# THE PROBLEM
Everything from the line containing "The height and width of the screenshot is (335, 619)." through the final line of the entries below should be repeated exactly, and nothing else.
═══ SOURCE DATA ═══
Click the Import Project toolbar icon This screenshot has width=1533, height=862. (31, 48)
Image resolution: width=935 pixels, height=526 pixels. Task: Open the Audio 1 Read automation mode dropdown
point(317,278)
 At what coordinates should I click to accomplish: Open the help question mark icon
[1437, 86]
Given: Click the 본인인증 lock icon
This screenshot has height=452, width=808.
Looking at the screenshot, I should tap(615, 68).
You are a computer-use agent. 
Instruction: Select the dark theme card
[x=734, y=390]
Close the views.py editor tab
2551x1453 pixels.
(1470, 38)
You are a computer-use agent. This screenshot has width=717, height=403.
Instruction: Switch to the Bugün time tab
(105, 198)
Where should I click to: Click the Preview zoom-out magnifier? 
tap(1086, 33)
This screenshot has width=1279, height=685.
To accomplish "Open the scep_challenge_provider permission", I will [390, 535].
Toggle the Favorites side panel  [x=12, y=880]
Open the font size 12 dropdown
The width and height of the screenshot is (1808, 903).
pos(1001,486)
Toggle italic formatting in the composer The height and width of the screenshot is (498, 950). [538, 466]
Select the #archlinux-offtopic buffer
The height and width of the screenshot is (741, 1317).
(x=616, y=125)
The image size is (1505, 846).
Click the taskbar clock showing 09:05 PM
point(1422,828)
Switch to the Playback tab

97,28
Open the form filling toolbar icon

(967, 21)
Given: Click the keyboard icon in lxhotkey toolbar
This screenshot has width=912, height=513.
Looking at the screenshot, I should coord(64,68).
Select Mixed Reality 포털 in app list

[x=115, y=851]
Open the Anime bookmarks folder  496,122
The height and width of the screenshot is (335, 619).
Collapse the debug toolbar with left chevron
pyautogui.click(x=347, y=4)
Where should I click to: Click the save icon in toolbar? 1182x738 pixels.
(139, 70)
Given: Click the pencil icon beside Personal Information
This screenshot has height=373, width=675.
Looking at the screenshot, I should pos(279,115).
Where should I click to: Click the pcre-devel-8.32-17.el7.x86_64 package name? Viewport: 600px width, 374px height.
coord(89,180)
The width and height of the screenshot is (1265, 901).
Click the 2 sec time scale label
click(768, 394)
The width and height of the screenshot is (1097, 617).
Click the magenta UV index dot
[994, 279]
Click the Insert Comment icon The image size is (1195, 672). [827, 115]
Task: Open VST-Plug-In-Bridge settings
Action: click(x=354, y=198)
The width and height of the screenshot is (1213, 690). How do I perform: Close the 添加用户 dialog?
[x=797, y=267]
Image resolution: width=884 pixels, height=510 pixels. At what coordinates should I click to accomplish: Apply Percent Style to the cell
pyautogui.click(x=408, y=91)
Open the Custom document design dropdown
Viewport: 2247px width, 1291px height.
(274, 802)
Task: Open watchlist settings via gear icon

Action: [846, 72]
═══
# TASK SOLUTION
The height and width of the screenshot is (335, 619).
Collapse the debug toolbar with left chevron
pyautogui.click(x=347, y=4)
Where should I click to: Click the save icon in toolbar? 1182x738 pixels.
(139, 70)
Given: Click the pencil icon beside Personal Information
This screenshot has height=373, width=675.
Looking at the screenshot, I should pos(279,115).
Where should I click to: Click the pcre-devel-8.32-17.el7.x86_64 package name? Viewport: 600px width, 374px height.
coord(89,180)
The width and height of the screenshot is (1265, 901).
Click the 2 sec time scale label
click(768, 394)
The width and height of the screenshot is (1097, 617).
Click the magenta UV index dot
[994, 279]
Click the Insert Comment icon The image size is (1195, 672). [827, 115]
Task: Open VST-Plug-In-Bridge settings
Action: click(x=354, y=198)
The width and height of the screenshot is (1213, 690). How do I perform: Close the 添加用户 dialog?
[x=797, y=267]
Image resolution: width=884 pixels, height=510 pixels. At what coordinates should I click to accomplish: Apply Percent Style to the cell
pyautogui.click(x=408, y=91)
Open the Custom document design dropdown
Viewport: 2247px width, 1291px height.
(274, 802)
Task: Open watchlist settings via gear icon

Action: [846, 72]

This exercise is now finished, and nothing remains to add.